The configuration of the cisco anyconnect vpn is rather simple, I am using local user account to login to the vpn, however my client experienced a problem in authentication.
See the vpn configuration:
This is a very straight forward configuration, however I could not use anyconnect client to login:
I can however login to webvpn (clientless)
So… what is the problem? Cisco ASA comes with “built in” default group policy known as “DfltGrpPolicy”. You cannot see these default group-policy with just “show run” you need to do “show run all group-policy DfltGrpPolicy” to actually see the default settings.

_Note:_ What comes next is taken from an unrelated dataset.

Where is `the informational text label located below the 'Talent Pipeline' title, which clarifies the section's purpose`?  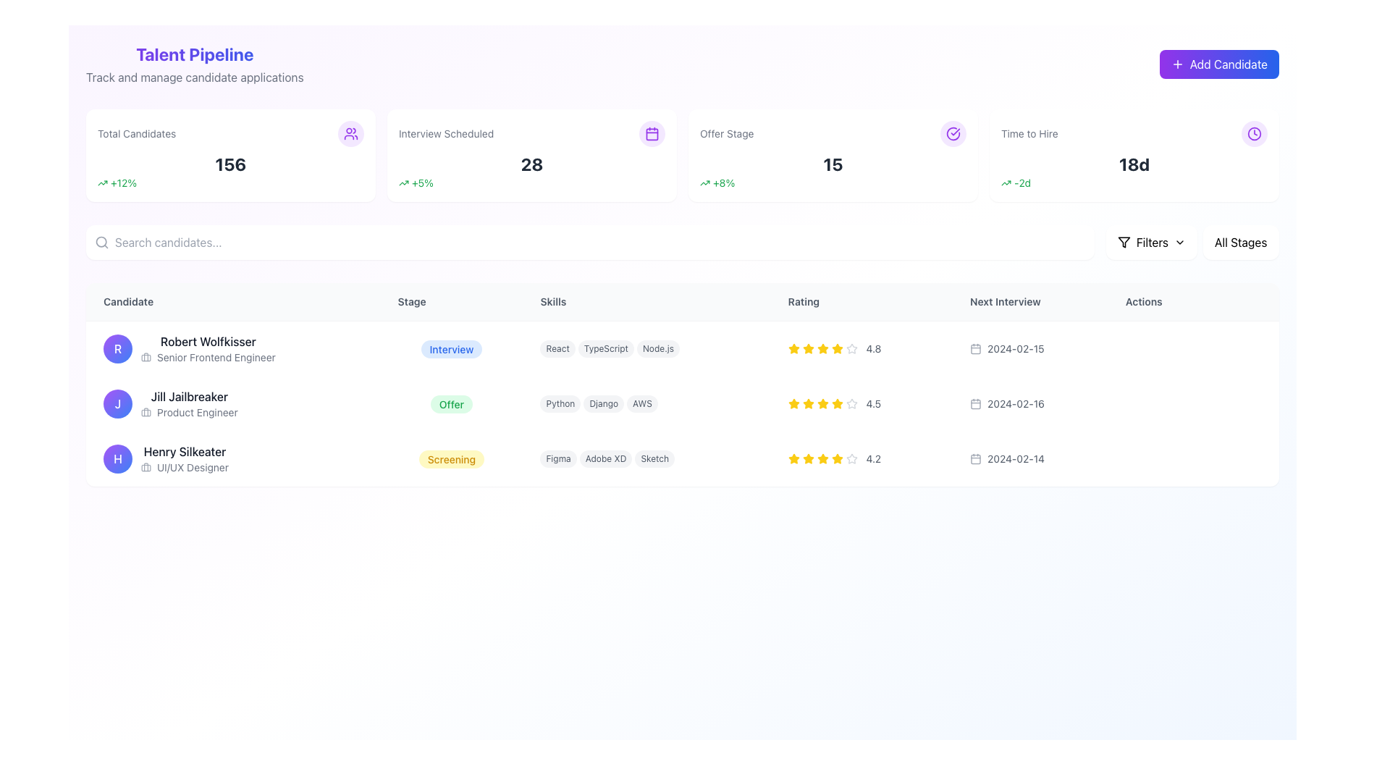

So there is no ssl-client in vpn-tunnel-protocol?! Screw you Cisco! If you want to put default setting you jolly well do it fully! Why don’t you include ssl-client in the vpn-tunnel-protocol?
So in here you either put in ssl-client in the DfltGrpPolicy or in local username attribute you specify your own vpn-tunnel-protocol per local username.
The error message “Login denied, unauthorized connection mechanism, contact your administrator” usually means the ssl-client is not specified in vpn-tunnel-protocol.
So how does Cisco respond to this kind of error in its troubleshooting guide?
Screw you twice Cisco! Which part of the configuration is not complete?
So after I have included ssl-client in vpn-tunnel-protocol can I connect?
NO….! I cannot connect, for goodness sake this is only local username….
What?! Network error? Screw you triple Cisco! From the message log in Cisco Anyconnect client connection was rejected because there was no address pool assigned!
Why? Because of the bloody “invisible” and made visible if you use “show run all group-policy DfltGrpPolicy” command!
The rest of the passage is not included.